Personal information
- Full name: Delfín Benítez Cáceres
- Date of birth: 24 September 1910
- Place of birth: Asunción, Paraguay
- Date of death: 8 January 2004 (aged 93)
- Place of death: Caracas, Venezuela
- Height: 1.67 m (5 ft 5+1⁄2 in)
- Position(s): Striker

Senior career*
- Years: Team / Apps / (Gls)
- 1930–1932: Libertad
- 1932–1938: Boca Juniors / 162 / (108)
- 1939–1941: Racing Club / 84 / (65)
- 1942–1944: Ferro Carril Oeste / 66 / (20)
- 1944–1952: Sporting de Barranquilla

International career
- 1929–1933: Paraguay / 15 / (3)
- 1934: Argentina^{[citation needed]} / 1 / (1)

= Delfín Benítez Cáceres =

Paraguayan footballer (1910–2004)

Delfín Benítez Cáceres (24 September 1910 – 8 January 2004) was a Paraguayan football striker.

Benítez started his career in Libertad of his native country. As one of the key players of the Paraguay national football team in the early 1930s, he gained the attention of Argentinian club Boca Juniors and signed with them in 1932. He soon became one of the key players in the team and during the seven years he spent at the club he scored 107 goals in 162 matches, making him the fifth all-time top scorer in Boca Juniors' history . Boca fans consider Benítez as "perhaps the best foreign player to ever wear the blue and gold jersey of Boca Juniors" .

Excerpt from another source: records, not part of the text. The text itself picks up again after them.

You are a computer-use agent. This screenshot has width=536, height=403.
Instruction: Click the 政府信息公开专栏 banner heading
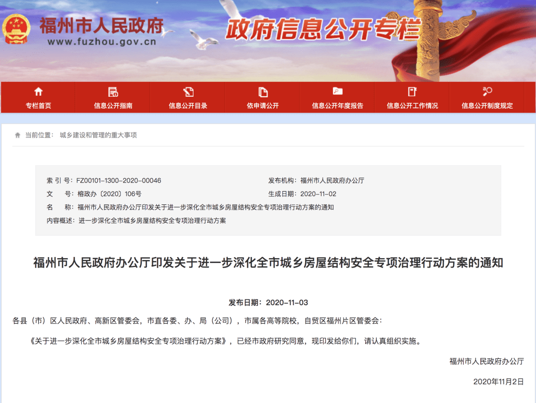pyautogui.click(x=323, y=30)
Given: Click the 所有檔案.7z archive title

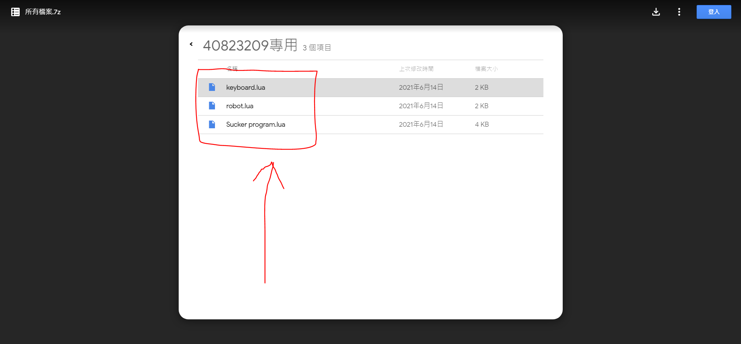Looking at the screenshot, I should tap(43, 12).
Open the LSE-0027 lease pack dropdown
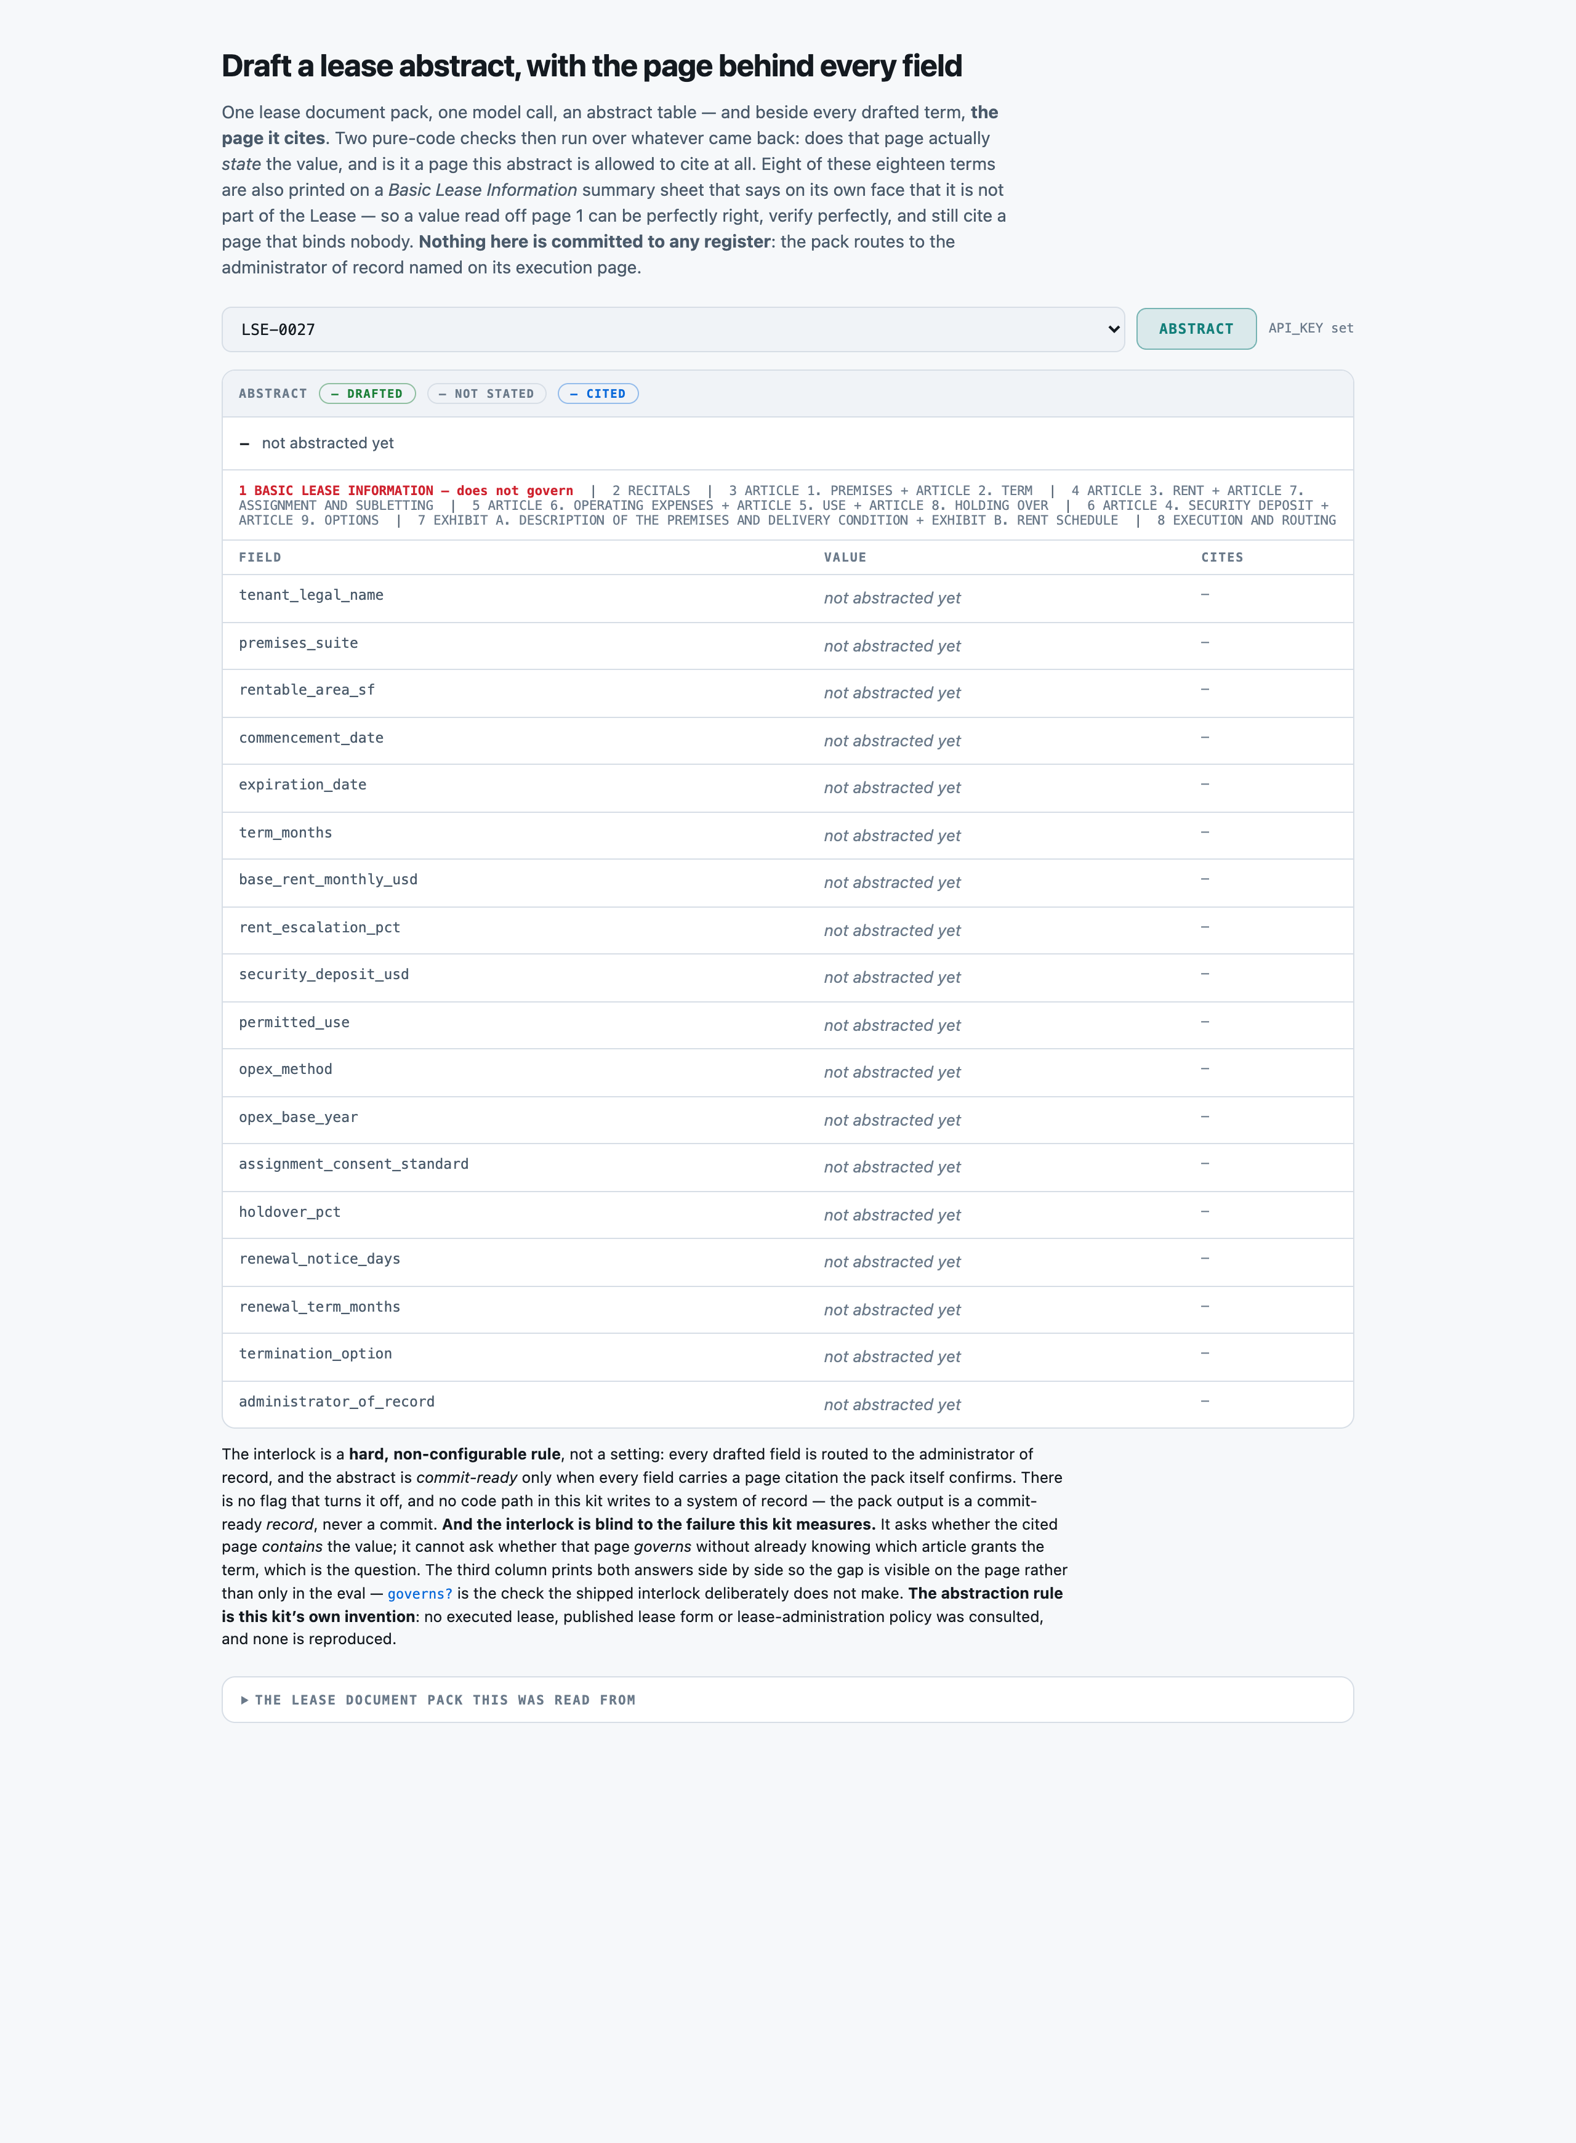1576x2143 pixels. pos(673,329)
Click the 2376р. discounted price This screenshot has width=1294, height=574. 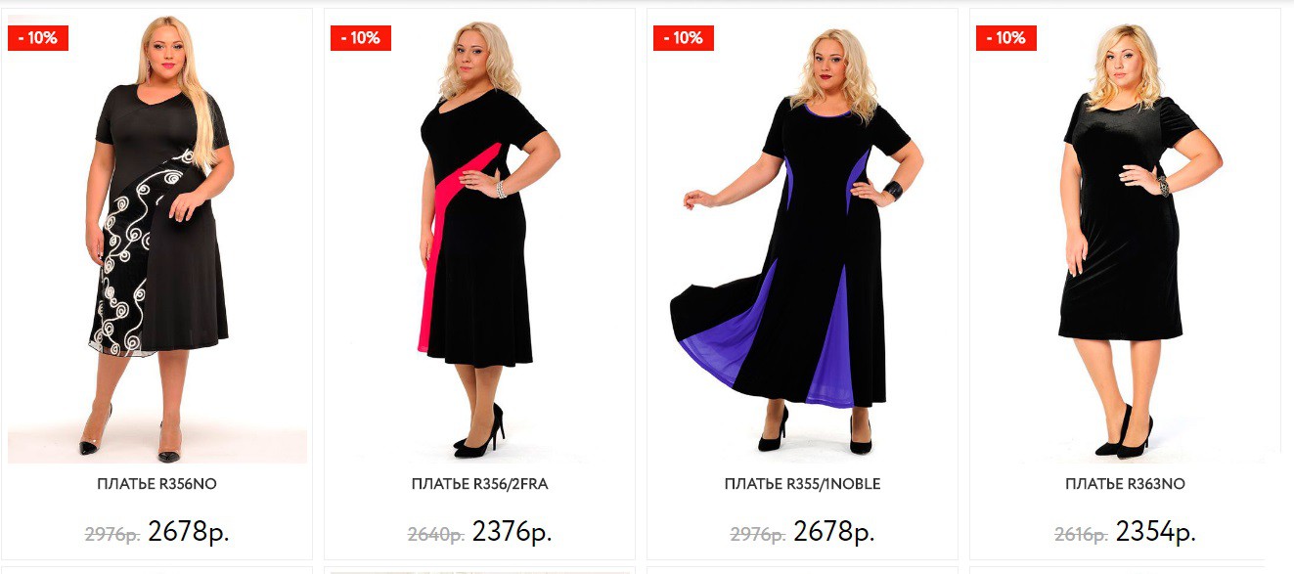click(512, 532)
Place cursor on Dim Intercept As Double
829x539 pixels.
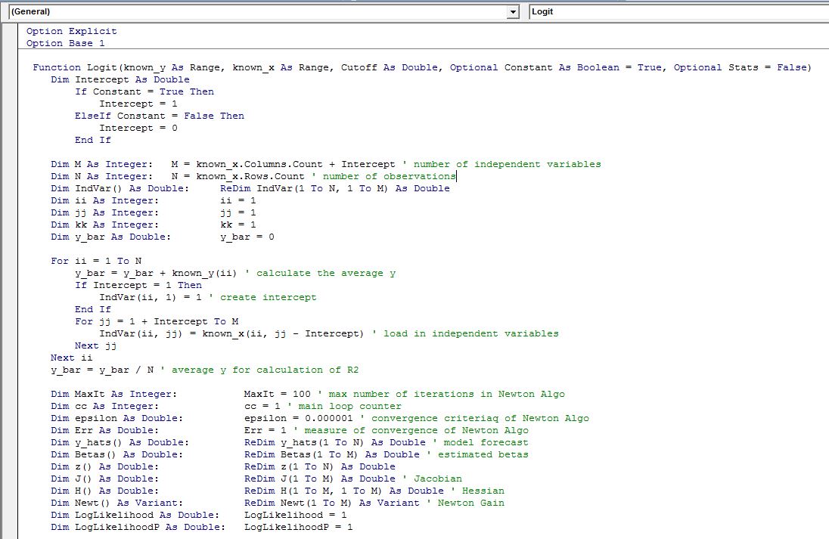point(120,79)
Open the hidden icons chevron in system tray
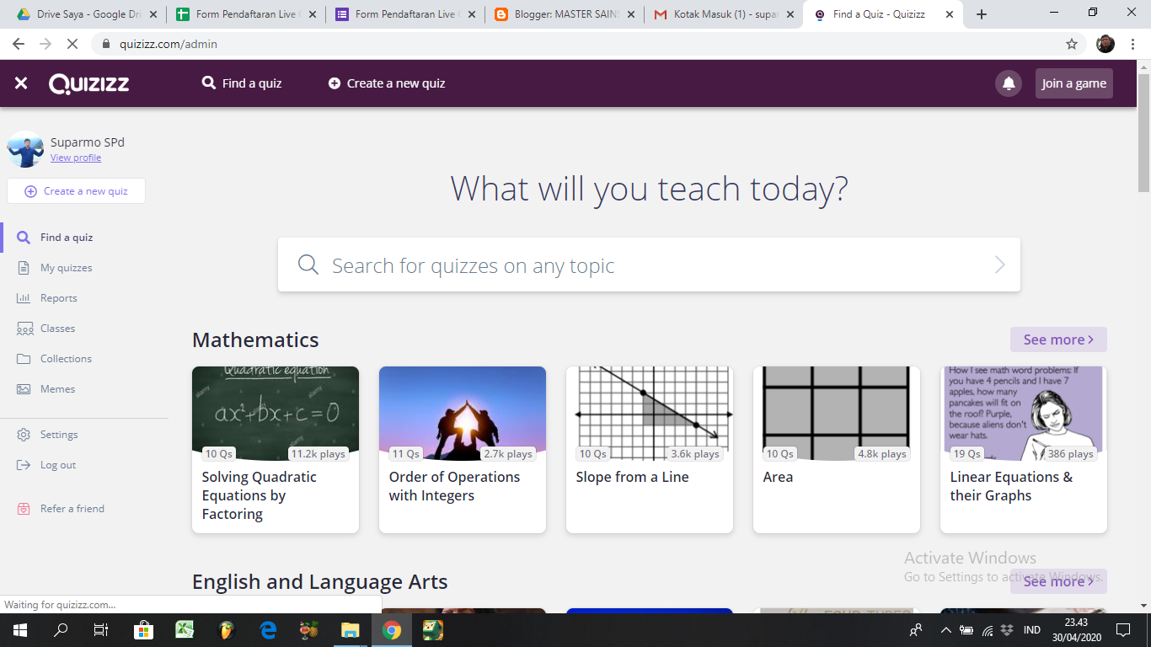 [x=945, y=629]
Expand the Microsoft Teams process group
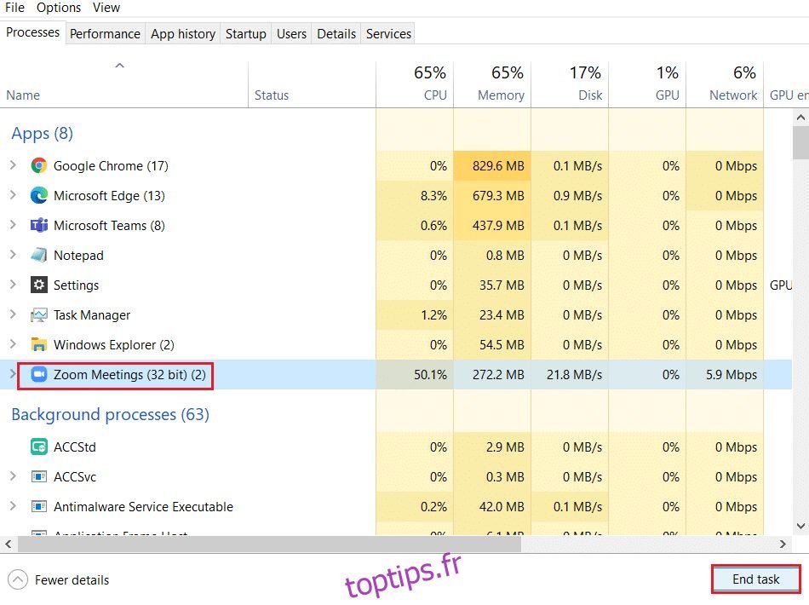Viewport: 809px width, 605px height. tap(12, 226)
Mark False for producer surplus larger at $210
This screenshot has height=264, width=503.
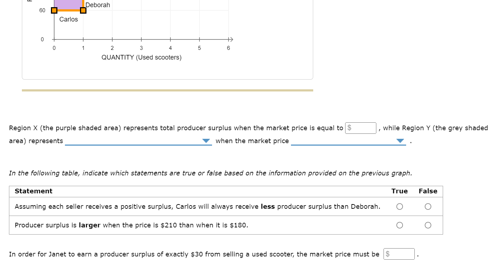click(428, 225)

Near the end of his football career, Benítez also played for Argentinian sides Racing Club (1939–41) and Ferro Carril Oeste (1941–44). During his time at Racing he became the top scorer in the Primera División Argentina and in South American football for 1940 with 33 goals, tied with Isidro Lángara of San Lorenzo.

He earned 15 caps for Paraguay, including his participation at the 1929 South American Championship and both of the team's matches at the 1930 World Cup against the United States and Belgium; he scored three goals for Paraguay. Later, he appeared once for the Argentina national football team in 1934, scoring one goal.

After retiring from football as a player, he became a coach and led Independiente Medellín to a Colombian national championship in 1955. He also managed Sporting de Barranquilla, Boca Juniors de Cali and Millonarios. He also coached several Venezuelan football teams.
He is the father of the footballer Delfín Edmundo Benítez.